Beauty and Language in Adam Smith
January 14, 2019
The 18th century is generally cited as the birthplace of modern aesthetic thought. Whatever the veracity of this claim, there is little doubt that aesthetic topics were central to the intellectual projects of Enlightenment in a way that was unprecedented in the immediately preceding centuries. Philosophers and critics writing during this period addressed themselves to a variety of aesthetic questions: What is the nature of taste? How are aesthetic judgments made and what justifies such judgments? What is the nature of the beautiful and how does it relate to other aesthetic qualities, such as the sublime or the picturesque? What is the nature of artistic representation and how does it relate to the beauty of the natural world?

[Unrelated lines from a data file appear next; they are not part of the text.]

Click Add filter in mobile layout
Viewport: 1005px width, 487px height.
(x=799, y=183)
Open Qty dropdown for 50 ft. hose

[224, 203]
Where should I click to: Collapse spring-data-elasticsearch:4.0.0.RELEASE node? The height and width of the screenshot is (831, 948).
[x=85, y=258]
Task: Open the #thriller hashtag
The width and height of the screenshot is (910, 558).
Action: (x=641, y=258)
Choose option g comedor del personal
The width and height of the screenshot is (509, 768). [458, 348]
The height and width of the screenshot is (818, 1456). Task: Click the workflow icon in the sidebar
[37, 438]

Adam Smith is no exception to this trend. Although he produced no systematic treatise on aesthetics (or “criticism” as it was called among Eighteenth century Brits), Smith touches on these issues at a number of places in his work. In the following series of blog posts, I want to examine some of Smith’s most insightful and interesting comments on aesthetic topics.

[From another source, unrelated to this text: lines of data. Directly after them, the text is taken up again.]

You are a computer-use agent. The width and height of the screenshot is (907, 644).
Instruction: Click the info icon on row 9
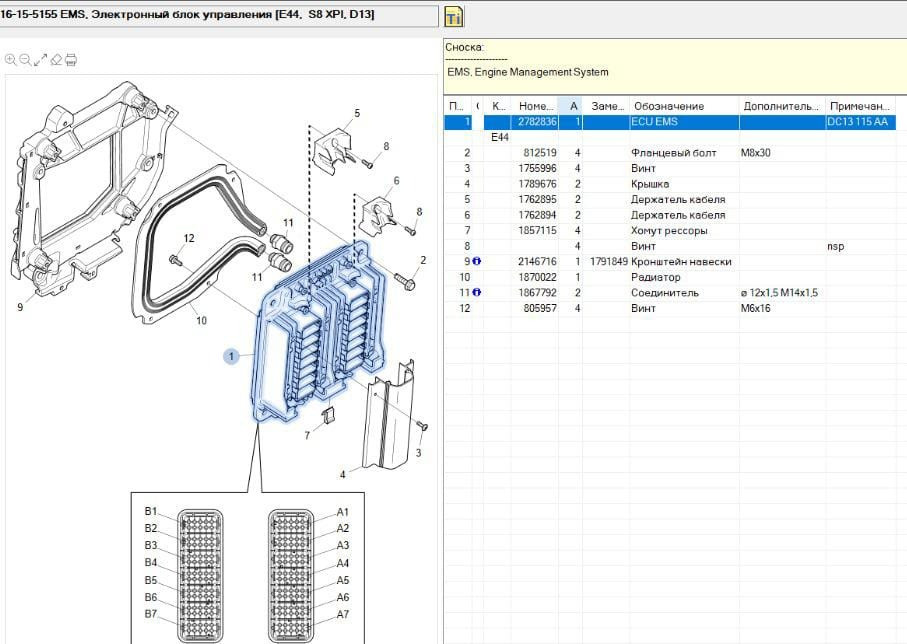coord(476,262)
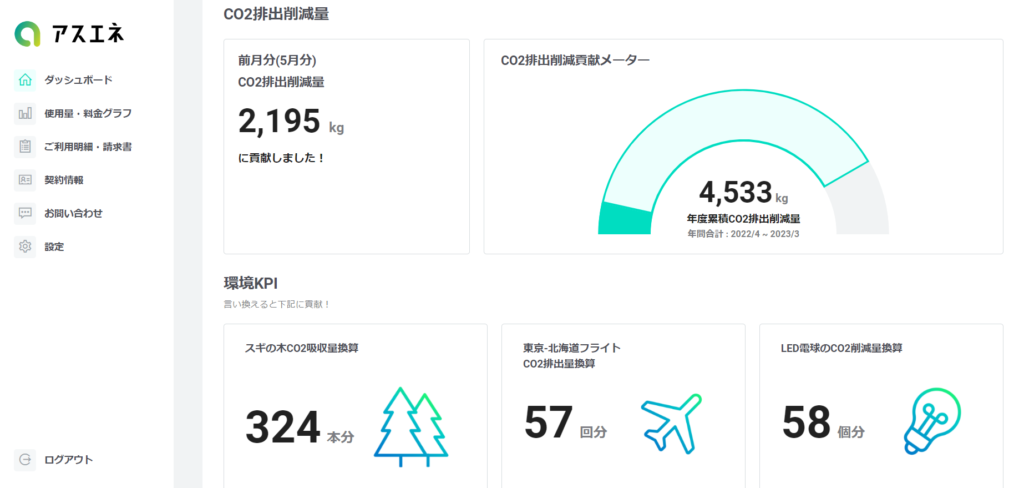Click the chat bubble icon for お問い合わせ
The height and width of the screenshot is (488, 1024).
(x=25, y=213)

In this first post, I want to look at one of Smith’s earliest extant statements on aesthetic topics, his Lectures on Rhetoric and Belles Lettres, delivered in 1762-3 and now available to us through student notes. Smith’s main concern in these lectures is with effective communication through the use of language. In the course of exploring this topic, Smith draws on a wide range of historical and literary examples in order to present an intriguing account of the sources of beauty in language.
Some possible questions for discussion:
- What do you think makes language beautiful? Do you agree with Smith that even language expressing terrible sentiments can be beautiful?
- How does Smith's concept of the propriety of language hold up today? Do you think this applies equally to spoken and written language?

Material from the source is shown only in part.